What is required:
Once the images are removed, repeat all of the entries exactly.

[Opening Material for the task section]

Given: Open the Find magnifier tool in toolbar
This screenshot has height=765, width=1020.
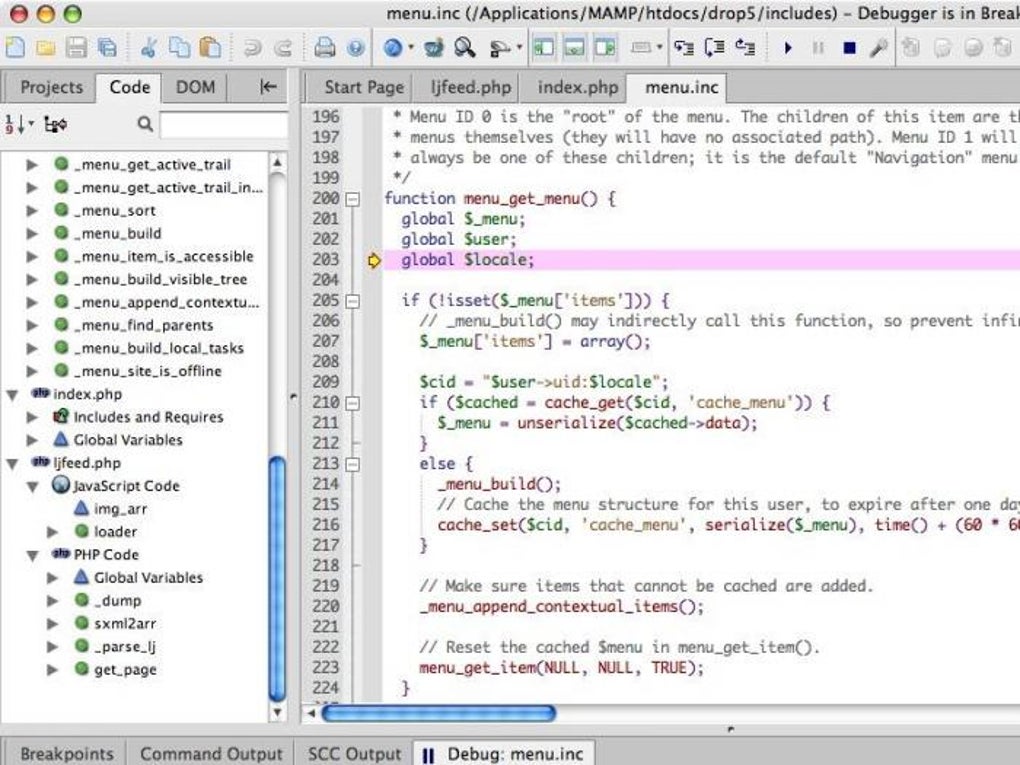Looking at the screenshot, I should click(x=464, y=47).
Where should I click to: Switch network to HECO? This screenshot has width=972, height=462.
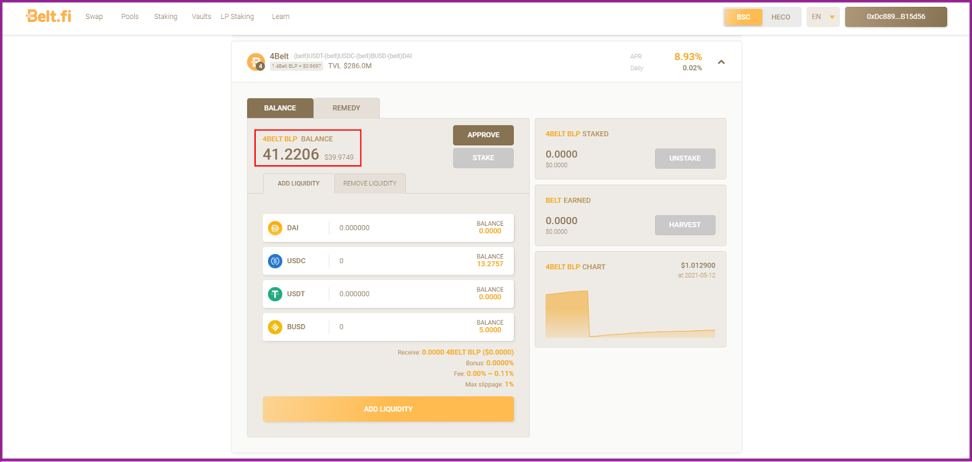pyautogui.click(x=780, y=17)
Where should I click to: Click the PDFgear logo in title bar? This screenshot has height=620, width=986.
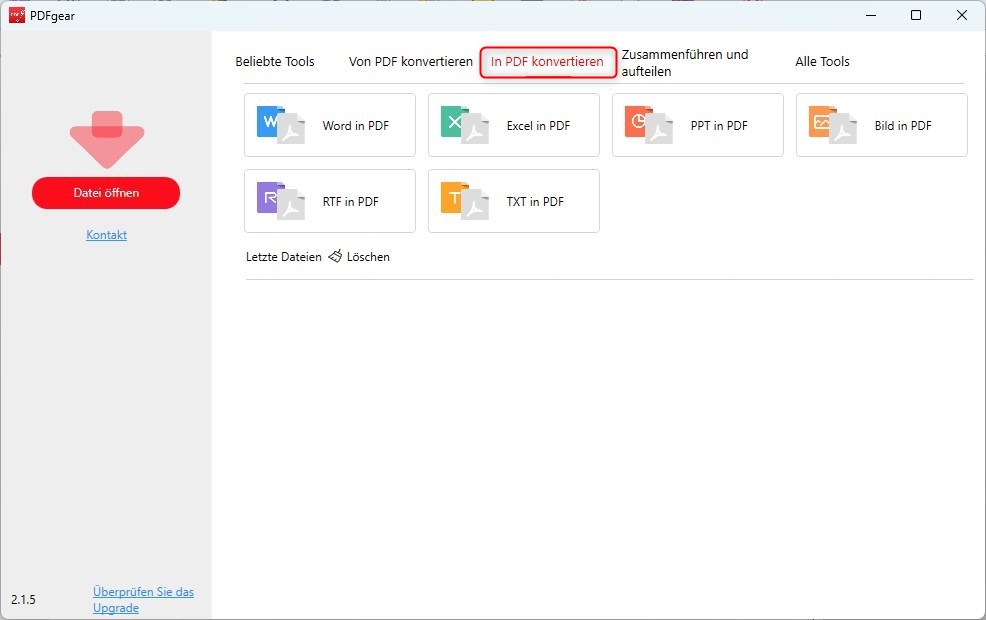pyautogui.click(x=17, y=15)
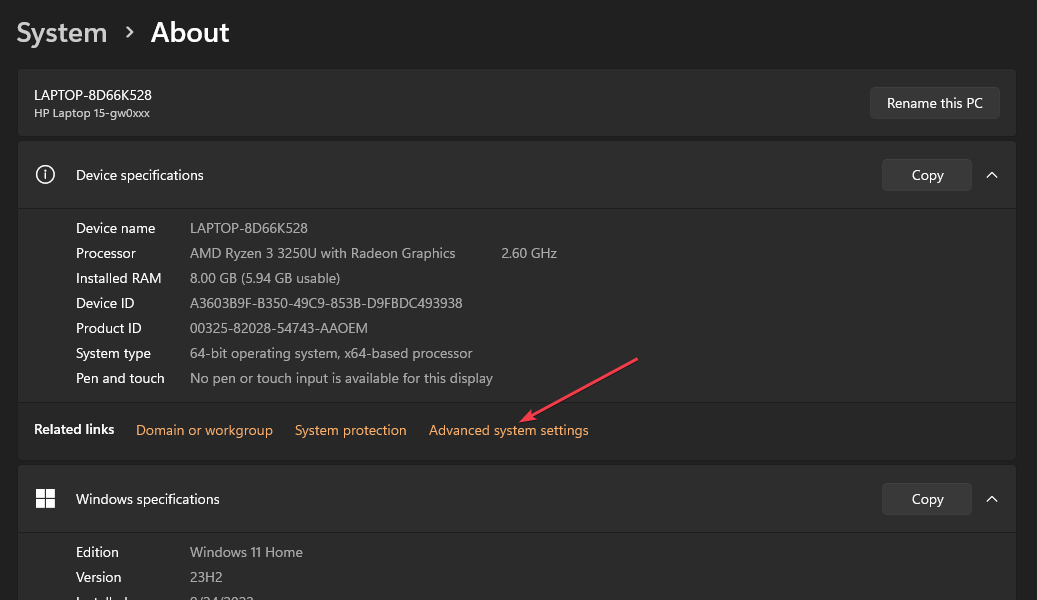
Task: Collapse the Device specifications section chevron
Action: pos(992,175)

[Closing Material for the task section]

The completed task:
Given: Open the Find magnifier tool in toolbar
This screenshot has height=765, width=1020.
Looking at the screenshot, I should click(x=464, y=47).
Where should I click to: Switch network to HECO? This screenshot has width=972, height=462.
pyautogui.click(x=780, y=17)
Where should I click to: Click the PDFgear logo in title bar? This screenshot has height=620, width=986.
pyautogui.click(x=17, y=15)
Task: Collapse the Device specifications section chevron
Action: pos(992,175)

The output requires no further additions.